Now what is the distinction, the diversity, the difference that exists herein between a well-taught noble disciple and an untaught worldling?”When an untaught worldling is touched by a painful (bodily) feeling, he worries and grieves; he laments, beats his breast, weeps and is distraught. He thus experiences two kinds of feelings, a bodily and a mental feeling. It is as if a man were pierced by a dart and, following the first piercing, he is hit by a second dart…. He resists (and resents)…that painful feeling, (and) an underlying tendency of resistance against that painful feeling comes to underlie (his mind). Under the impact of that painful feeling he then proceeds to enjoy sensual happiness. And why does he do so? An untaught worldling, O monks, does not know of any other escape from painful feelings except the enjoyment of sensual happinesss…   

“But in the case of a well-taught noble disciple, O monks, when he is touched by a painful feeling, he will not worry nor grieve and lament, he will not beat his breast and weep, nor will he be distraught. It is one kind of feeling he experiences, a bodily one, but not a mental feeling. It is as if a man were pierced by a dart, but was not hit by a second dart following the first one. So this person experiences feelings caused by a single dart only….”This, O monks, is the distinction, the diversity, the difference that exists between a well-taught noble disciple and an untaught worldling.”

As we talked and as she narrated, over and over, the internal and external details, at one point Joanna simply paused for a long moment and reflected:  “Wait; I’m caught on autopilot here.” “Yes.”

geranium buds smallShe spontaneously paused out of the agitated contents of her mind and even out of reflection. She relaxed and opened, directly to her experience. She released her judgments.
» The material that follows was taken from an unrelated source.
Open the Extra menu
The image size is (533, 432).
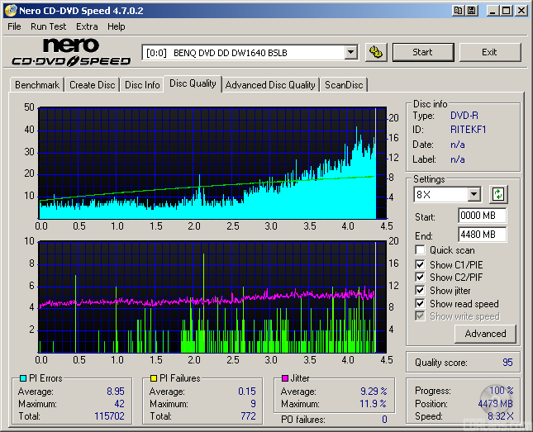87,26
She let go of insistence that she feel good, that she understand, that she know immediately what to do next. She touched with undemanding awareness the somatic experience of her body. “My stomach is heavy; it’s tangled; it hurts.”  She allowed awareness, quietly and softly, to simply rest there for some time. We were quiet. She released her stories, her criticisms of self and other and simply allowed a knowing: “It’s like this now.” She watched it spontaneously shift and change. “And like this now.” Pausing, relaxing, opening internally, opening externally, trusting, listening. There was virtually no speech, just awareness, a knowing of her direct, fluid, wordless somatic experience. “It’s like this now.”

As we rested together in this silent knowing, she experienced an unfolding: her mind’s and heart’s release. Her whole body softened. She breathed softly: “I get it.”  We both knew that it was true; she “got it.”  In the release of the tension of her body and mind, Joanna simply saw and experienced a new stability, a new and more grounded clarity.  As an extra gift, she understood something new. She saw that she had been reluctant to simply rest in the space of a fully human and “not-good-enough” therapist who was, deeply, truly “good enough.” She saw that she had been caught: paralyzed in some way with concepts of a “defective self,” and “defective others.” As she released her belief in these internal stories, she began to breathe again as she saw that she could know with care and compassion the client’s, the system’s, and even her own pain and chaos and still release the second arrow. In her job as psychotherapist she could be present with the suffering of others’ identifications, constructions, confusions and unskillful actions.  Her own wise presence and wise action was still available.  She could experience the pain of suffering and she could still be a part of it all with more ease, more equanimity. She could open and simply receive deep wisdom. There was more clarity. There was more joy, even, in her mind and in her body. She could again be present.  She could respond. It was all OK. No matter how it worked out, it was all OK.